Under threat to the Command team, and with Jardzia’s acquiescence, to spare her friends, Doctor Bashir performed the transplant. And Verad Dax bloomed, inarguably. He also lost Sisko’s friendship for his refusal to hand Dax back.
So Sisko worked on Verad’s girlfriend, Mareel, pointing out that he was no longer the Verad she loved, and that she wasn’t going to form any part of his life in future, a fact she stubbornly resisted until it became too bloody obvious, whereupon she shopped him for his own good. That was one relationship that you couldn’t see lasting until the next Prom Night.
So all ended well, especially for Avery Brooks, who got to hug a near-naked Terry Farrell.
In that aspect, it was a tightly-knit episode that made good use of the commitedness of the central cast to the firm relationship they have as comrades and friends (does the Chief not still dislike the Doctor, then?) and it was a particularly string episode for Sisko. Which, in a way, was part of the problem in general for the episode.
I’ll return to that in a moment. First, let us consider the set-up. Deep Space Nine spends the episode in the middle of a plasma-storm which sees everyone evacuated, barring a skeleton staff.

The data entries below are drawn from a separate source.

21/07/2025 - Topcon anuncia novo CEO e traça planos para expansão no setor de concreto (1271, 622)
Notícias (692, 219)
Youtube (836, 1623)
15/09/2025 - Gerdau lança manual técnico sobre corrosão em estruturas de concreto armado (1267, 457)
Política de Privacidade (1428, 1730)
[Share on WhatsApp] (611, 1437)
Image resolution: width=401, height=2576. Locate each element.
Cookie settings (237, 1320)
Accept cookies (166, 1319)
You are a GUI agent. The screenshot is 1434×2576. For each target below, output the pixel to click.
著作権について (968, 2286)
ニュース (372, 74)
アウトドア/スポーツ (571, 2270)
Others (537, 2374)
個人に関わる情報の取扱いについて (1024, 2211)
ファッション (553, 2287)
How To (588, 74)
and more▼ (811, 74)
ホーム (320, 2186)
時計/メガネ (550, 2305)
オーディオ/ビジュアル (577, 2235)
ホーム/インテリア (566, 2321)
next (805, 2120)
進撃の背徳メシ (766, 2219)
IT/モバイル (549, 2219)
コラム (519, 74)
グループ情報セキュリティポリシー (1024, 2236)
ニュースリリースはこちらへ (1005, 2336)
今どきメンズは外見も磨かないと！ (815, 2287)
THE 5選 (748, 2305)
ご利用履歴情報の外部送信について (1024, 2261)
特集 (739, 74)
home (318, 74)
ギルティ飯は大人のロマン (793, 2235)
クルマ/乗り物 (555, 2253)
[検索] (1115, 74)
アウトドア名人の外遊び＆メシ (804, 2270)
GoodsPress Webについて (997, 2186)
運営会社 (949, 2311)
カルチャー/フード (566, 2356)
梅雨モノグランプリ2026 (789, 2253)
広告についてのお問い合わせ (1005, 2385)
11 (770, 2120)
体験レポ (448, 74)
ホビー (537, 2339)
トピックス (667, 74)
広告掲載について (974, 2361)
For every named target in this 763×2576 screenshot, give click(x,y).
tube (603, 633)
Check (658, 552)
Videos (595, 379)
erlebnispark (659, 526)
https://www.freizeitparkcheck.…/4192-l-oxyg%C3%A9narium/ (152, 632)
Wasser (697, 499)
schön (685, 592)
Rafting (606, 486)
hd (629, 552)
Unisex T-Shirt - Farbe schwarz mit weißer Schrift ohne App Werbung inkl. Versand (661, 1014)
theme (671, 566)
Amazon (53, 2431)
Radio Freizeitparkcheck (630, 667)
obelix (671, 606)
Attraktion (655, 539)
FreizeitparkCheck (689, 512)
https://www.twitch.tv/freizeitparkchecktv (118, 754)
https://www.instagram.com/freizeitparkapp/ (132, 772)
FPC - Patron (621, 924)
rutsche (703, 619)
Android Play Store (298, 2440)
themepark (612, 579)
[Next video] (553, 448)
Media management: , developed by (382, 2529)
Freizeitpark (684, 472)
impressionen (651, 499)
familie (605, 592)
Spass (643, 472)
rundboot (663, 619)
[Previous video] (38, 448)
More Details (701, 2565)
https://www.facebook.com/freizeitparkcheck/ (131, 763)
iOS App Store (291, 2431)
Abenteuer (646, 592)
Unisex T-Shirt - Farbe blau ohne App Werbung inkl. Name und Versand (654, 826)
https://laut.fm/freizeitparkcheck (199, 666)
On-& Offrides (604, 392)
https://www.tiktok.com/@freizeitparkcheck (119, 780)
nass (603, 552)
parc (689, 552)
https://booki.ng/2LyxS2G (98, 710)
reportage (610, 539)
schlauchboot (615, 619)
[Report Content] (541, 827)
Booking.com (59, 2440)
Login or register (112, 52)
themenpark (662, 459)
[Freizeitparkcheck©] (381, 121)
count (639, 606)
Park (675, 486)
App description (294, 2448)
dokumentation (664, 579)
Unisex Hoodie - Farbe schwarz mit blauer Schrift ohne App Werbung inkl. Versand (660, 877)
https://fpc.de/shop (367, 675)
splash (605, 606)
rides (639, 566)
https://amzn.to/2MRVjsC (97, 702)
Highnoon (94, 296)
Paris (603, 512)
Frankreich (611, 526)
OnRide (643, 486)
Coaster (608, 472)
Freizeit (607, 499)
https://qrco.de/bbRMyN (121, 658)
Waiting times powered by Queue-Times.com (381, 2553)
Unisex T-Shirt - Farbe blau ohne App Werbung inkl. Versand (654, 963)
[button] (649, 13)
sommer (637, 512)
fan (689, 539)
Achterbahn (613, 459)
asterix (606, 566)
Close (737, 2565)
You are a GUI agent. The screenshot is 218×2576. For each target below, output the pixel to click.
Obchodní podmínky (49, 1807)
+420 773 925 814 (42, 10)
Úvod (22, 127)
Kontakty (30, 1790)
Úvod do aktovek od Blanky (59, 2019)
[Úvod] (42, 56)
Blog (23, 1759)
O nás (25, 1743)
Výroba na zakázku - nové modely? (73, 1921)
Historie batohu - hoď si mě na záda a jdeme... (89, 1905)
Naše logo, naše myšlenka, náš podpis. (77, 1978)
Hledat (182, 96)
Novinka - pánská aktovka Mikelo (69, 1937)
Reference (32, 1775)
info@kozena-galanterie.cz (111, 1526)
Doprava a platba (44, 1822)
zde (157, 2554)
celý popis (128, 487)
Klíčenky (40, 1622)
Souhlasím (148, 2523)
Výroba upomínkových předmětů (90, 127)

Which consists of the cast, naturally, and no others. How plausible is it that, in such circumstances, only the Senior Command, and all of them should remain. I have never been in any kind of military organisation, but that doesn’t strike me as to how it works.
The plasma-storm, and the near total evacuation of DS9, is essential for Verad’s plan to take over the station with his girlfriend and two Klingon mercenaries, and they gain entry to the station thanks to Quark bypassing security for them. Yet there’s nothing to indicate that this plasma-storm was foreseen by the station far enough in advance for that arrangement to be organised.
Then there’s Quark himself, who opened the door. Major Kira promises that that’s it, he’s finished, and in any realistic setting, he would be. But Quark will be back next week, unchanged, without interference. Granted, he seems to have been conned into thinking this was a smuggling exercise, rather than the truth, and his fakery of injury enables Bashir to start the fightback by sedating the distracted Klingon mercenary no. 2, but his actions before that have gone beyond redemption. Knowing they will suffer no consequence demeans and diminishes the story if more than just Jardzia goes back to where it started.
And we come again to the elephant in the space-station. This episode is about Jardzia Dax, about her being the Trill. She’s the centre of everything, and yet she spends most of the episode lying on an infirmary table, partially covered by a surgical sheet.
The reason for this once again comes down to Terry Farrell being a pretty face, and insufficient as an actor to take on parts that involve a substantial range. Just as in the first season episode, ‘Dax’, though the episode centres upon her, she cannot be trusted to play an active role in it. Though the story wouldn’t exist without Jardzia, it is instead Sisko’s performance that is at its centre.
I hope I’m correct in recalling larger roles for Lieutenant Dax in the seasons I saw at the time, but for now she’s merely a deadweight, holding the show back, and it deserves better.
Finally, I’d just like to mention Klingon mercenary no. 1, played by Tim Russ, who would go on to play the Vulcan officer, Tuvok, in the next Star Trek franchise, Voyager.